# Problem description
Print the part of the alcohol guidelines text that starts at "Last month the" and ends at "the new guidelines?", word for word.

# Document text
══════════

New alcohol guidelines: what you need to know

by Olivia Maynard @OliviaMaynard17

This blog originally appeared on the Mental Elf site on 9th Febraury 2016.

Last month the UK Chief Medical Officers (CMOs) published new guidelines for alcohol consumption. These are the first new guidelines since 1995 and are based on the latest evidence on the effects of alcohol consumption on health.

The guidelines provide recommendations for weekly drinking limits, single drinking episodes and recommendations for pregnant women, drawing heavily on the Sheffield Alcohol Policy Model, which uses the most up to date evidence on both the short- and long-term risks of alcohol.

What are the new guidelines?

Guidelines for weekly drinking

For the new weekly drinking guidelines, the CMOs recommend that:

  • It’s safest for both men and women to not regularly drink more than 14 units of alcohol per week;
  • It’s best to spread these units over 3 days or more;
  • Having several drink-free days each week is a good way of cutting down the amount you drink;
  • The risk of developing a range of illnesses increases with any amount you drink on a regular basis.

══════════

Lines from a data source:

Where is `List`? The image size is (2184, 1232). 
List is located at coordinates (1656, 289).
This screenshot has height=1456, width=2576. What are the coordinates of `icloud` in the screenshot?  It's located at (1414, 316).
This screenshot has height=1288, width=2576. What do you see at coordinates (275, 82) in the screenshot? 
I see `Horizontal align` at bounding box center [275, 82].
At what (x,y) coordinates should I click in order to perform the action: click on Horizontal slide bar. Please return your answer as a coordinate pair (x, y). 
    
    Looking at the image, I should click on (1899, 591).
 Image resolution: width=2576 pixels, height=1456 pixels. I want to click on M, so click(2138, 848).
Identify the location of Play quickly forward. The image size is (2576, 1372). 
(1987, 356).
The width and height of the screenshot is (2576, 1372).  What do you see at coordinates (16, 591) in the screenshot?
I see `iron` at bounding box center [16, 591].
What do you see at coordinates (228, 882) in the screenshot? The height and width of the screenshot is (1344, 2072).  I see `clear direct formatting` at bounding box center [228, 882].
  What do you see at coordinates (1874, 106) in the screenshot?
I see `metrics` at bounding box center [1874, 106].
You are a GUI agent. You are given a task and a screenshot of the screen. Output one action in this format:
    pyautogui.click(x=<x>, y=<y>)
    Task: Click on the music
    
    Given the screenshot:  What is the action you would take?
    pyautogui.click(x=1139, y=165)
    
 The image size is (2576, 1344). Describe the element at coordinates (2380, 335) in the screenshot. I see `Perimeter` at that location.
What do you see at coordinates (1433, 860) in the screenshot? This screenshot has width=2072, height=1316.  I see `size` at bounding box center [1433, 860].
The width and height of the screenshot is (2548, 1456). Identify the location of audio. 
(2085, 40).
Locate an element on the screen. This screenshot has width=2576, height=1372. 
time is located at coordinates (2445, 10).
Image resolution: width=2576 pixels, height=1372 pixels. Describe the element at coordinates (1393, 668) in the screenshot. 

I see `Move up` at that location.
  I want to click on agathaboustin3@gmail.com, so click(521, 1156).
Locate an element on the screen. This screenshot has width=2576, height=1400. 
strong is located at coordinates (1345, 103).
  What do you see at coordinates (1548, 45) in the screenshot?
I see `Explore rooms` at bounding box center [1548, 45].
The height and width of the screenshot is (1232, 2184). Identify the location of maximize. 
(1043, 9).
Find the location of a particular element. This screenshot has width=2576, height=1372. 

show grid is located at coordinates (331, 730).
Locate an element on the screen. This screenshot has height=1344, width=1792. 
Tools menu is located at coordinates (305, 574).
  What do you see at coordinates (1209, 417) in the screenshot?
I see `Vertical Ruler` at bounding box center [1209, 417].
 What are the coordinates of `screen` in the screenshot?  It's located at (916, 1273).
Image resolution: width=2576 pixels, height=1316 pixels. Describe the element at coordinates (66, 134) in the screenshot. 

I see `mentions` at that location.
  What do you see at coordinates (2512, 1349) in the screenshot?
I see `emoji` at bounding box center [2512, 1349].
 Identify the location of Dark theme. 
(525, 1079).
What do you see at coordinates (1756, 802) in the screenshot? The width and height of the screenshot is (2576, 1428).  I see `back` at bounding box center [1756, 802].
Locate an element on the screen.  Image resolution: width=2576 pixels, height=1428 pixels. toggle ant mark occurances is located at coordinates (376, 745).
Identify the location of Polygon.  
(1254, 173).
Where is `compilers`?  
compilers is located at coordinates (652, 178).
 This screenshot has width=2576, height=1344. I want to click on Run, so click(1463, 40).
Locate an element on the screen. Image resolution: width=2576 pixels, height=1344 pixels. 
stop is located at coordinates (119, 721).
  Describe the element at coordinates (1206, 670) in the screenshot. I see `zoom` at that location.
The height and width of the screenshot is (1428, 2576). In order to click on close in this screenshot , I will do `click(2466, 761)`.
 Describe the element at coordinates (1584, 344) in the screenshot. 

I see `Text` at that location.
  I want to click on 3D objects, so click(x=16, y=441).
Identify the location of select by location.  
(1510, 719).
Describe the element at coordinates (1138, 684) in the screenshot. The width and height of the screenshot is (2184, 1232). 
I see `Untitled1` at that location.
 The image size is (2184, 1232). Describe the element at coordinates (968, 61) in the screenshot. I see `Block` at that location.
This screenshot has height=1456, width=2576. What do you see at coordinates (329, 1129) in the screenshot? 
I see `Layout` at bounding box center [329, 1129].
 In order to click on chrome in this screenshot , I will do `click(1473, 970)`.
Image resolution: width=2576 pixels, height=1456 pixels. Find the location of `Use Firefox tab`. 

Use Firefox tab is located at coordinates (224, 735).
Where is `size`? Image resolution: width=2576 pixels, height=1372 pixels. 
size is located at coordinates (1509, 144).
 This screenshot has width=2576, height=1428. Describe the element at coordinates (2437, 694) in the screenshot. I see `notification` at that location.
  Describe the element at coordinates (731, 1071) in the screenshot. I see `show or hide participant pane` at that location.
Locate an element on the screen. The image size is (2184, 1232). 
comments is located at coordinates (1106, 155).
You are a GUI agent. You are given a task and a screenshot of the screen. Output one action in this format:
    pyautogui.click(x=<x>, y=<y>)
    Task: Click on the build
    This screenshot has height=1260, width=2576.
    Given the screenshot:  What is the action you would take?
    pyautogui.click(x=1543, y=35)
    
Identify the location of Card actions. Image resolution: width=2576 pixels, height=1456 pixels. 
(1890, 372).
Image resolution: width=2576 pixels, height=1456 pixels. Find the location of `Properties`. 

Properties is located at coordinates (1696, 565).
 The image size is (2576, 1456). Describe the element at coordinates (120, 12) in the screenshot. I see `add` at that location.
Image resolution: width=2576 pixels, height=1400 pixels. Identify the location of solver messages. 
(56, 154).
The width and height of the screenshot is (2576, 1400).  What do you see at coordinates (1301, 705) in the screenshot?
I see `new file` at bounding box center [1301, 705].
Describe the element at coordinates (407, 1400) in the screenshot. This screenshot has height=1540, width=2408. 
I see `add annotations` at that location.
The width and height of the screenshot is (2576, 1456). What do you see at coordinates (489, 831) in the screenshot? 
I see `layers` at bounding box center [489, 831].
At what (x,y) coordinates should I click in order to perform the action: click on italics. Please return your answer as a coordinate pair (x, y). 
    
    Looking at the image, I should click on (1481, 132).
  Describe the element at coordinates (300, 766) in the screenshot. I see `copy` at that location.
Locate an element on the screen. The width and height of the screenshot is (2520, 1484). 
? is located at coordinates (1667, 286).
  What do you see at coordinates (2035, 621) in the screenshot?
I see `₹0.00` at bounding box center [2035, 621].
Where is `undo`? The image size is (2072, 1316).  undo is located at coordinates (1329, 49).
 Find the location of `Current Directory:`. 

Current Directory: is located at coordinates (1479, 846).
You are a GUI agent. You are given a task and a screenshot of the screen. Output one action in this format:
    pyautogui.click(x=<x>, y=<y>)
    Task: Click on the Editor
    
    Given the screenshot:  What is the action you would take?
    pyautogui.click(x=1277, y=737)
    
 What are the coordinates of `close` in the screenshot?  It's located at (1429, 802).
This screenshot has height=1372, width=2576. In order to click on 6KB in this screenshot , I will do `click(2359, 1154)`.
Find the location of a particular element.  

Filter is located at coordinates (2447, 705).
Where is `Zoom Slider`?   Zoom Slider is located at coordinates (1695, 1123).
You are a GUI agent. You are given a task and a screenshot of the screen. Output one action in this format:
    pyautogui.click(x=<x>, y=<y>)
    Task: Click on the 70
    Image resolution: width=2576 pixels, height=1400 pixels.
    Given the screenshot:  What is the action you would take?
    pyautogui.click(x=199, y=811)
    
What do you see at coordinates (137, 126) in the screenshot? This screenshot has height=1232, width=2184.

══════════

# Solved exercise
Last month the UK Chief Medical Officers (CMOs) published new guidelines for alcohol consumption. These are the first new guidelines since 1995 and are based on the latest evidence on the effects of alcohol consumption on health.

The guidelines provide recommendations for weekly drinking limits, single drinking episodes and recommendations for pregnant women, drawing heavily on the Sheffield Alcohol Policy Model, which uses the most up to date evidence on both the short- and long-term risks of alcohol.

What are the new guidelines?